GIVEN TEXT
Single by Grinspoon

from the album Easy
- Released: 5 May 2000
- Recorded: August–September 1999
- Genre: Alternative metal, post-grunge
- Length: 4:05
- Label: Grudge (Universal)
- Songwriter(s): Pat Davern, Phil Jamieson
- Producer(s): Jonathon Burnside

Grinspoon singles chronology
| "Secrets" (2000) | "Rock Show" (2000) | "Violent and Lazy" (2000) |

= Rock Show (Grinspoon song) =

"Rock Show" was the third single by Grinspoon from their second studio album Easy. It was released on 5 May 2000 on the Grudge label (the Australian imprint of Universal Records), reaching No. 78 on the Australian Singles Chart and polling at No. 33 on Triple J's Hottest 100 for 2000.

==History==
After undertaking an extensive tour of the US promoting their debut album, Guide to Better Living, the band set about recording a follow-up album in with producer Jonathan Burnside (Nirvana, Melvins, Depeche Mode, Meat Beat Manifesto) in August 1999. The album, Easy, was recorded in Sydney and mixed in Melbourne. Easy was released on 1 November 1999, peaking at No. 4 on the Australian Album Chart and was certified platinum in Australia. The first single from the album, "Ready 1" was released in October 1999 and peaked at No. 36 on the ARIA Singles Chart. The second single, "Secrets", released in January 2000 peaked at No. 83.

WHAT TO WORK ON
Transcribe the passage of the "Rock Show" article that begins with the words containing "from the album Easy" and ends with "Label: Grudge (Universal)".

Pointing records for screenshots and pages
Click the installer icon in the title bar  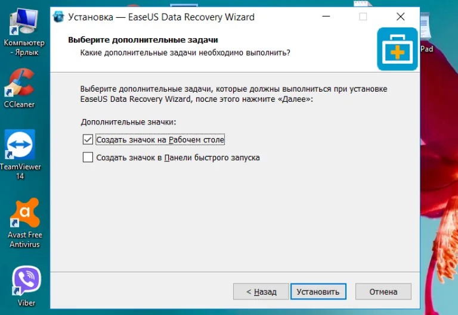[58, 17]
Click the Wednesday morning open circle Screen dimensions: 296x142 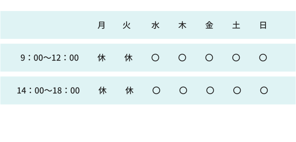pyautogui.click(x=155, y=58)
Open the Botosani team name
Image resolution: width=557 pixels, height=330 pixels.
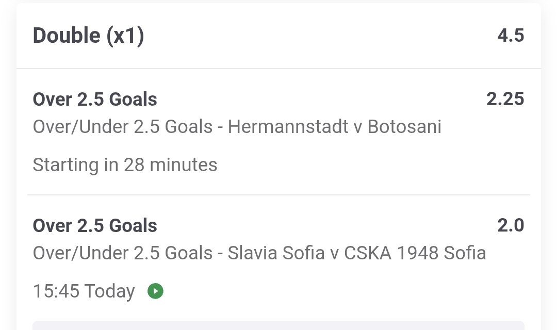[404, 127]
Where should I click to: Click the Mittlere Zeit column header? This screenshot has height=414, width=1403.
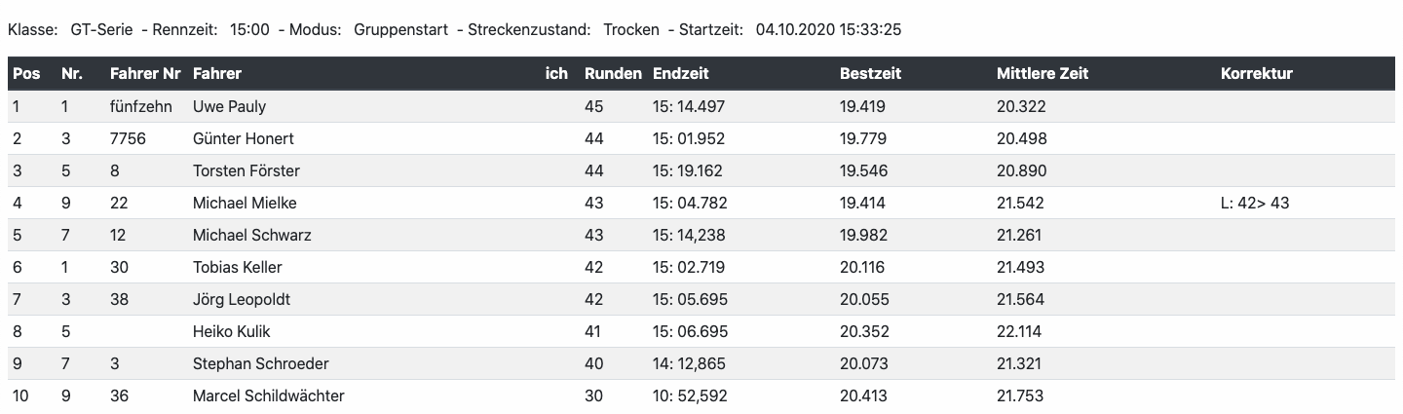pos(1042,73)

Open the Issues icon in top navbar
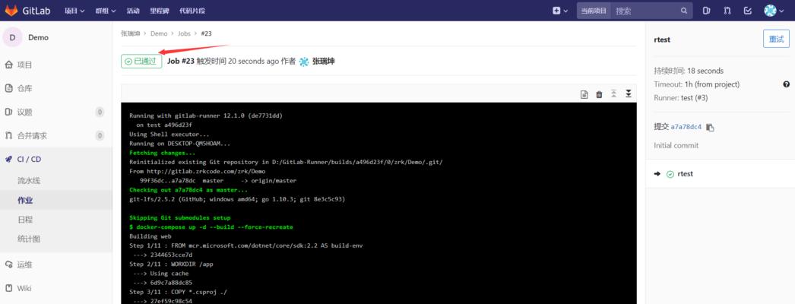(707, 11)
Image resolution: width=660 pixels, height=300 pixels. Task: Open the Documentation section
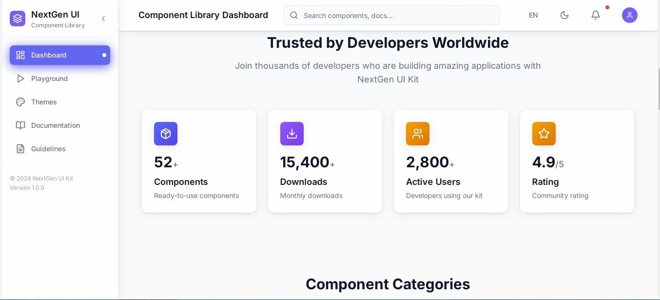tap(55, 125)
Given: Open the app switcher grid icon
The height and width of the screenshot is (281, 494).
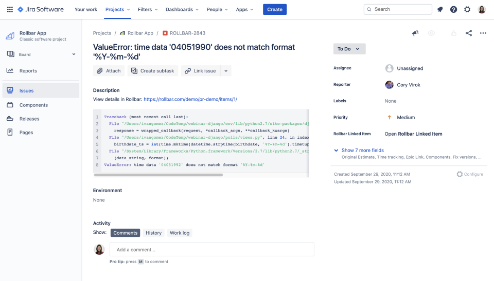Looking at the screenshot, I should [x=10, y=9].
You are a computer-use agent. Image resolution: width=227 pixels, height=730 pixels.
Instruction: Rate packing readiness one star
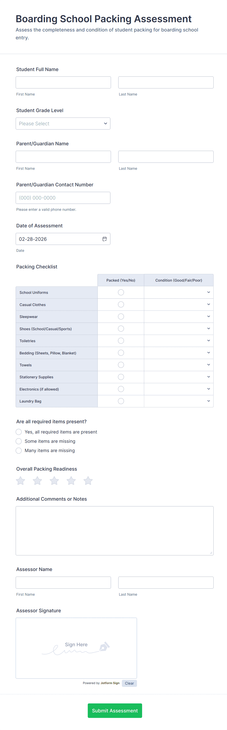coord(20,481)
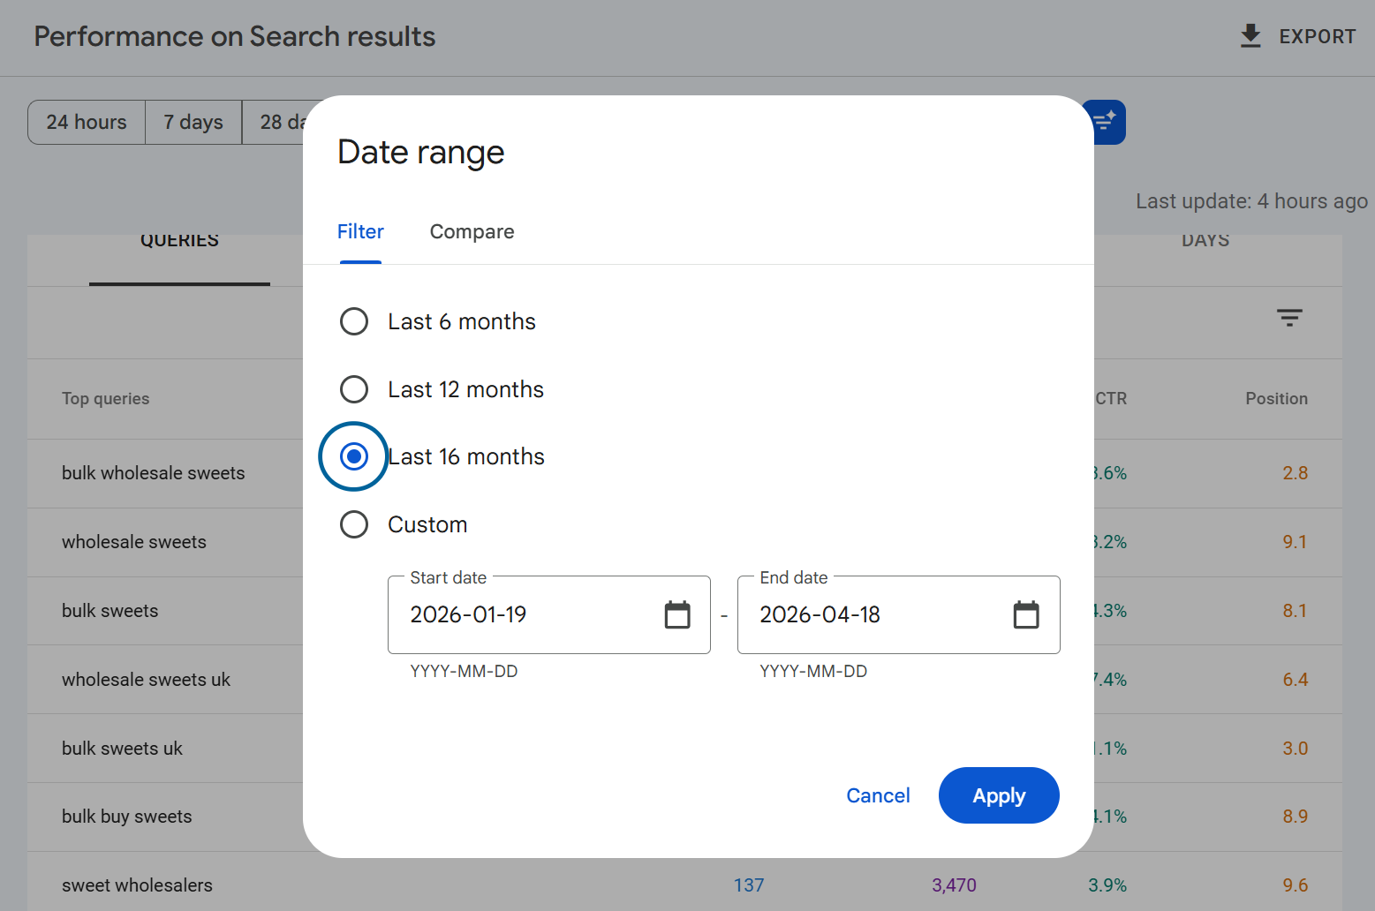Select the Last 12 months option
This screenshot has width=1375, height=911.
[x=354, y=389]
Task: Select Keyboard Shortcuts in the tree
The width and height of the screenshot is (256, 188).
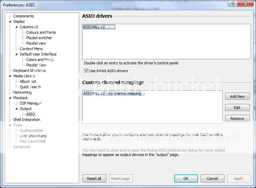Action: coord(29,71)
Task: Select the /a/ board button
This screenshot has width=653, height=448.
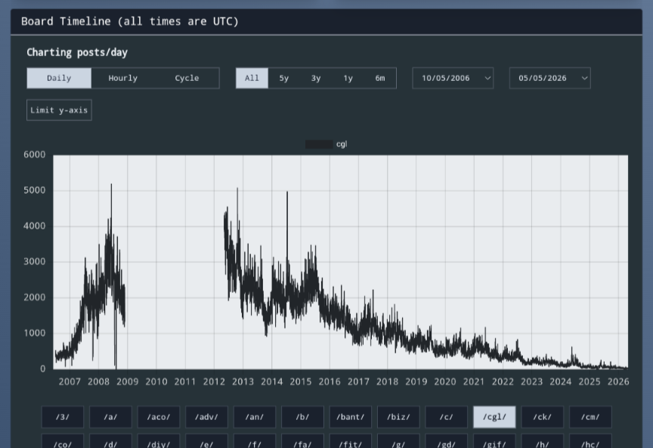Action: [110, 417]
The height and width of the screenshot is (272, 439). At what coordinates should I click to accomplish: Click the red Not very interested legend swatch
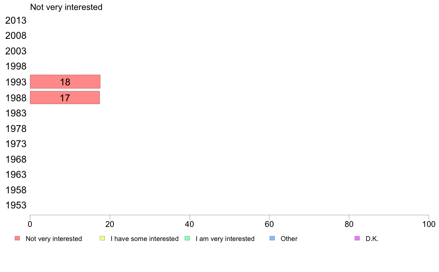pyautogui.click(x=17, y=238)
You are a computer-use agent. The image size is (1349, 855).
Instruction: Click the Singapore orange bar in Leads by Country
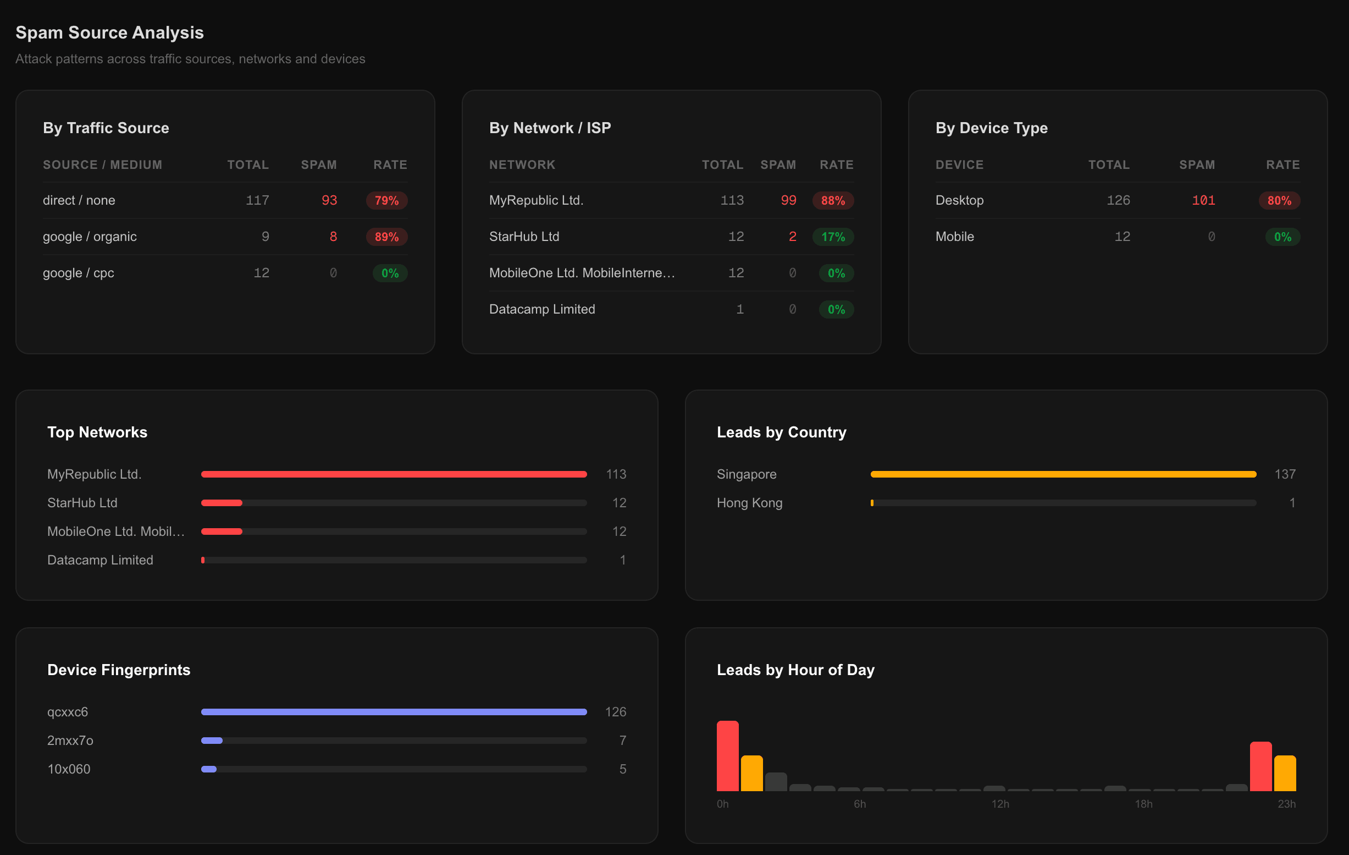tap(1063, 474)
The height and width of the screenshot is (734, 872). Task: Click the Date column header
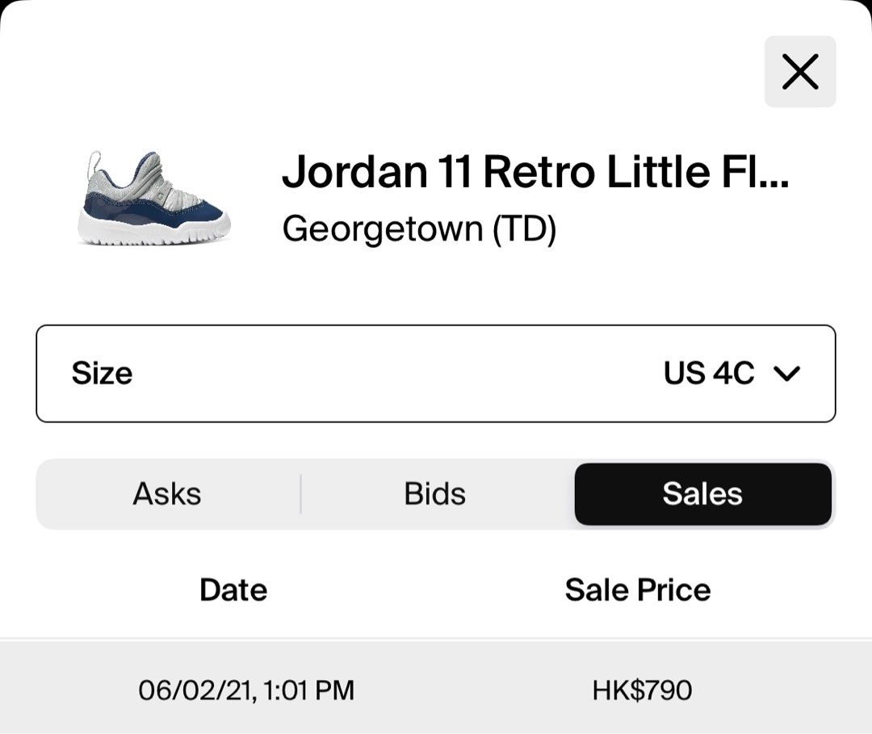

EXERCISE RESULT
from the album Easy
- Released: 5 May 2000
- Recorded: August–September 1999
- Genre: Alternative metal, post-grunge
- Length: 4:05
- Label: Grudge (Universal)